The previous page provided the details why we had to reduce our sales growth assumptions to around 6%. We continued our strict cost management throughout 2021 and we see the favorable impact of the transformation of higher margin backlog in revenues, both effects allow us to raise our margin guidance to now around 10%.
Thank you for your interest and now the floor is open for your questions.
[0:18:32] Operator
Thank you very much. Ladies and gentlemen, if you would like to ask a question, please press nine and the star key on your telephone keypad. In case you wish to cancel your question, press nine and the star key again. Please press nine and the star key now to state your question. And the first questions are coming in. And the first question comes from Benjamin Heelan. Please go ahead.
[0:18:58] Benjamin Heelan
Yes. Thanks, guys for taking my questions.
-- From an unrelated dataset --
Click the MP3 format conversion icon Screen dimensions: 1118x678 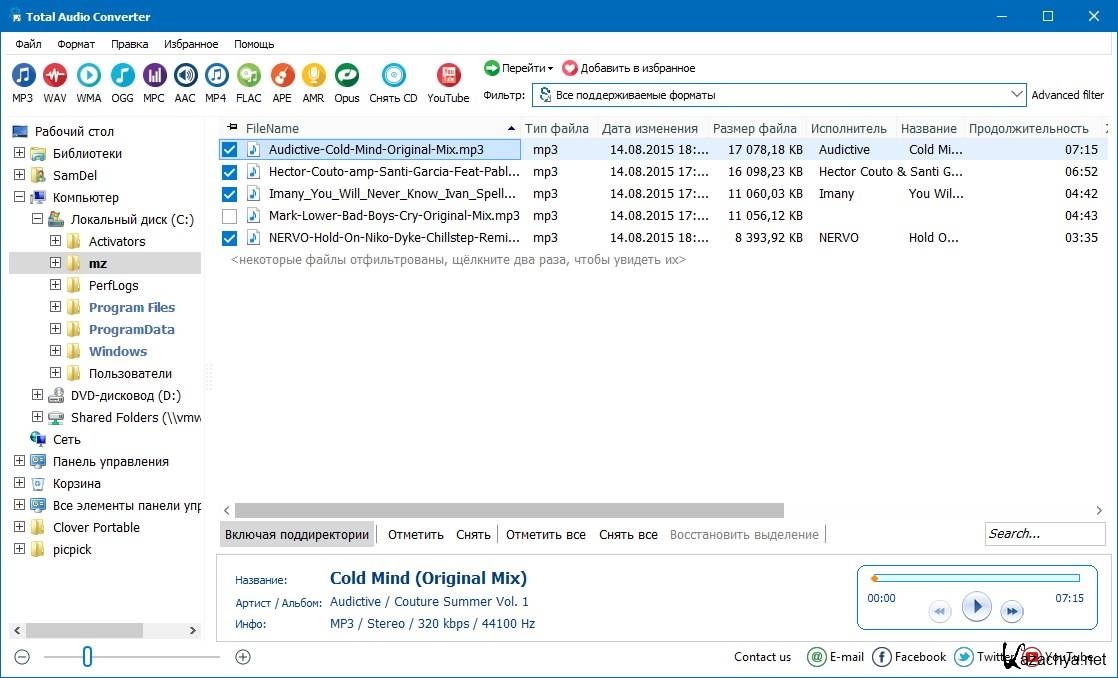click(x=22, y=76)
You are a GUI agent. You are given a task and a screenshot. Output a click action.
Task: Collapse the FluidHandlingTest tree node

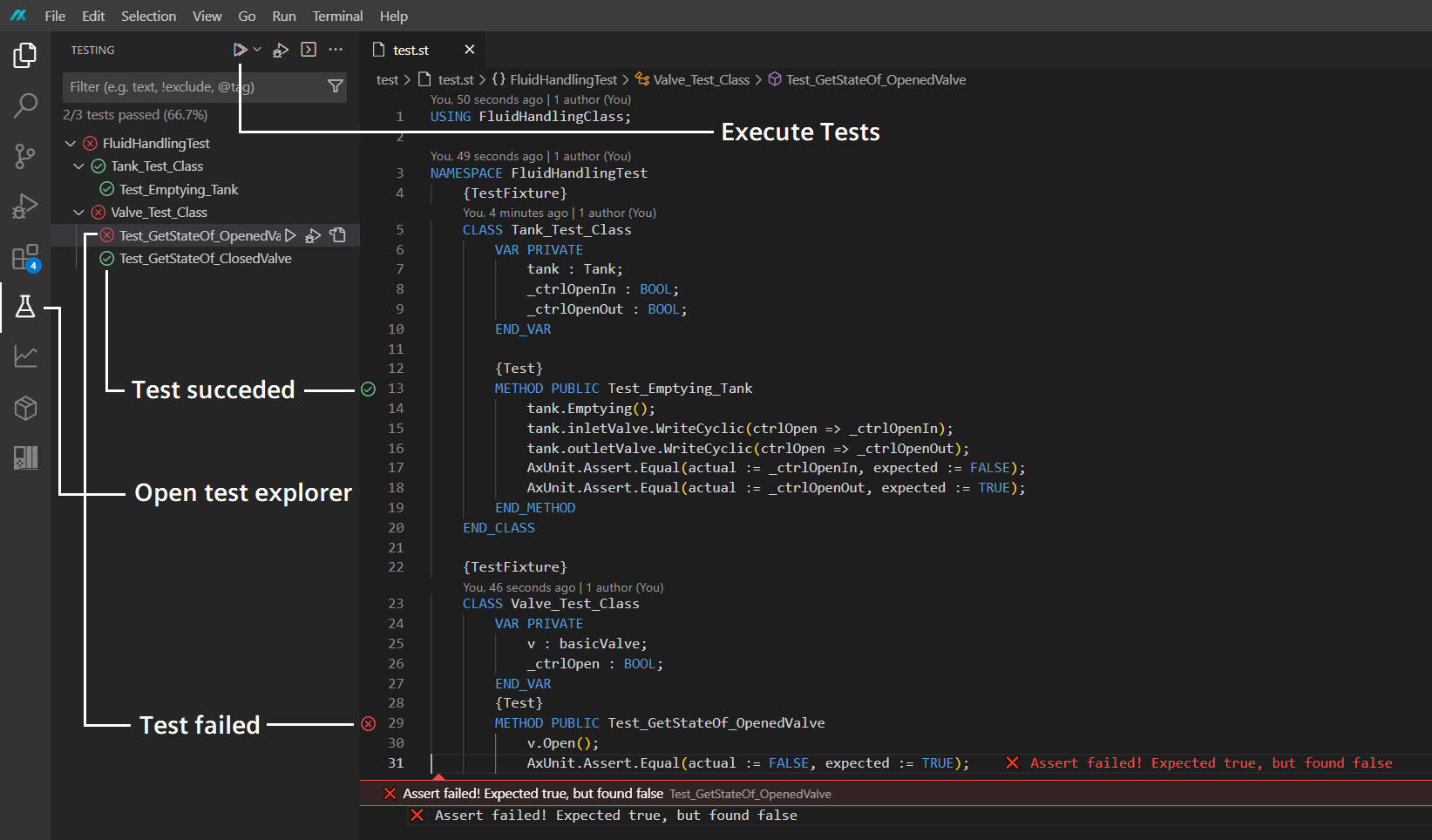(x=71, y=144)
I've got a few. Can you talk a little bit about how you're seeing the balance sheet and the potential for either M&A or buy-back? So from an M&A perspective, how are you seeing the pipeline? And from a buy-back perspective at what point do you say that the balance sheet is relatively under levered and there's probably some excess cash that could be returned? That would be the first question.
The second question on semis would be on the run rate into 2022. Obviously there was little impact in Q1 2021. Should we be assuming that the run rate stays at around a EUR40m headwind into the first quarter of next year?
And then a final question. You highlighted I think in your remarks supply chain constraints that may impact military vehicles. I was just wondering if you could expand on that a little bit. Thank you.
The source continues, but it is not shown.